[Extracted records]
+ + + + +

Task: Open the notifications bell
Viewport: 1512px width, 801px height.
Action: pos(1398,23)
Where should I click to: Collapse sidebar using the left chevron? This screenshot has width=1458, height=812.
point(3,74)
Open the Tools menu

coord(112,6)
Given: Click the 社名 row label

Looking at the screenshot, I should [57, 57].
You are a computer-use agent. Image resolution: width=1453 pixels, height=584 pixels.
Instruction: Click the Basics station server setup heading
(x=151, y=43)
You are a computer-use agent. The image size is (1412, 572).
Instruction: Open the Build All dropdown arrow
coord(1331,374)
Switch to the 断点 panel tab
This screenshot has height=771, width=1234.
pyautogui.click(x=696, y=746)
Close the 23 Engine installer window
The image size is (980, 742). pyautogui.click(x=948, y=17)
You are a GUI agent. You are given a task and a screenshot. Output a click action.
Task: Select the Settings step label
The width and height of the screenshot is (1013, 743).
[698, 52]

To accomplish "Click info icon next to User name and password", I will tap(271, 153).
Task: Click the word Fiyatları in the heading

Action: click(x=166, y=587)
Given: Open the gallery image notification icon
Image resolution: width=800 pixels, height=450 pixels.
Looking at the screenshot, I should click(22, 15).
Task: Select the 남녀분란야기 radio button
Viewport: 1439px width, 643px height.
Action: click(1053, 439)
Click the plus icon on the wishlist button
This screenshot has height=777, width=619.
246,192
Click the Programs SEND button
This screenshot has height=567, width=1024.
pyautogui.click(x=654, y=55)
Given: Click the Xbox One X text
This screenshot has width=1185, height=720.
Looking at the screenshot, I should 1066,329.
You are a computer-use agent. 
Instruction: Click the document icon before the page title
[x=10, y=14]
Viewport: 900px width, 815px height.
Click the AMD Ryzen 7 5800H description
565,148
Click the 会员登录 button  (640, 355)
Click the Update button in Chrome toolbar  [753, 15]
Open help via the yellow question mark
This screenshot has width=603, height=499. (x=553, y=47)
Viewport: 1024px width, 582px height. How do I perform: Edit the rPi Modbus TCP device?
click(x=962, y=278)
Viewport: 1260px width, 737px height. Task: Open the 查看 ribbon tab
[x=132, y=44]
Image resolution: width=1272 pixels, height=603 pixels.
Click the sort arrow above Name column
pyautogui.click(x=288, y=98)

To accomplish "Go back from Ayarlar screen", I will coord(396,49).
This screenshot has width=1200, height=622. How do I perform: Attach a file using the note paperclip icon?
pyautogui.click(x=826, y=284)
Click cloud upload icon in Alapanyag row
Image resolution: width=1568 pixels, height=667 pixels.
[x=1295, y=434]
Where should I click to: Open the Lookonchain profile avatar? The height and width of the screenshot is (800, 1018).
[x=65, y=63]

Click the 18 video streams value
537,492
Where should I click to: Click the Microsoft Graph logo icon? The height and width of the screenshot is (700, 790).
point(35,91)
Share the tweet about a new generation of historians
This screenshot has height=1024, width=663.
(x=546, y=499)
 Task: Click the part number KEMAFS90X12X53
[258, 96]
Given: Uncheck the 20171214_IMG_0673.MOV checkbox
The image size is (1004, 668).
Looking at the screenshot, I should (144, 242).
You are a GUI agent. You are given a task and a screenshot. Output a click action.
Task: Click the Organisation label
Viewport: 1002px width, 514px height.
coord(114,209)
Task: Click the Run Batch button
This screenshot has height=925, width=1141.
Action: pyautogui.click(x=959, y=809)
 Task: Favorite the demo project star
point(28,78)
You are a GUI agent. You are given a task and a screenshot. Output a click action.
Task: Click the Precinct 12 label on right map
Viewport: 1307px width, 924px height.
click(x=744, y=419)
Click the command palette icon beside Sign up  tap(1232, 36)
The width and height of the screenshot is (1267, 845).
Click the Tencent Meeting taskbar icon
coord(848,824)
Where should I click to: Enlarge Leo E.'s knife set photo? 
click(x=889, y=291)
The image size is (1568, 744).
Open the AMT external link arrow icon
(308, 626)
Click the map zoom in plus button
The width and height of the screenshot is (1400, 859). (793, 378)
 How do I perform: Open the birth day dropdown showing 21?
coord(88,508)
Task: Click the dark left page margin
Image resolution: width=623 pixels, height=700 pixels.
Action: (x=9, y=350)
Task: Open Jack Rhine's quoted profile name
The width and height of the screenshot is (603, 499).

+ + + + +

**WHAT IS BEING ASKED**: Every line above that holds the word "will" needs to be copied.

**SOLVED PROBLEM**:
To accomplish "Click info icon next to User name and password", I will tap(271, 153).
To accomplish "Go back from Ayarlar screen", I will coord(396,49).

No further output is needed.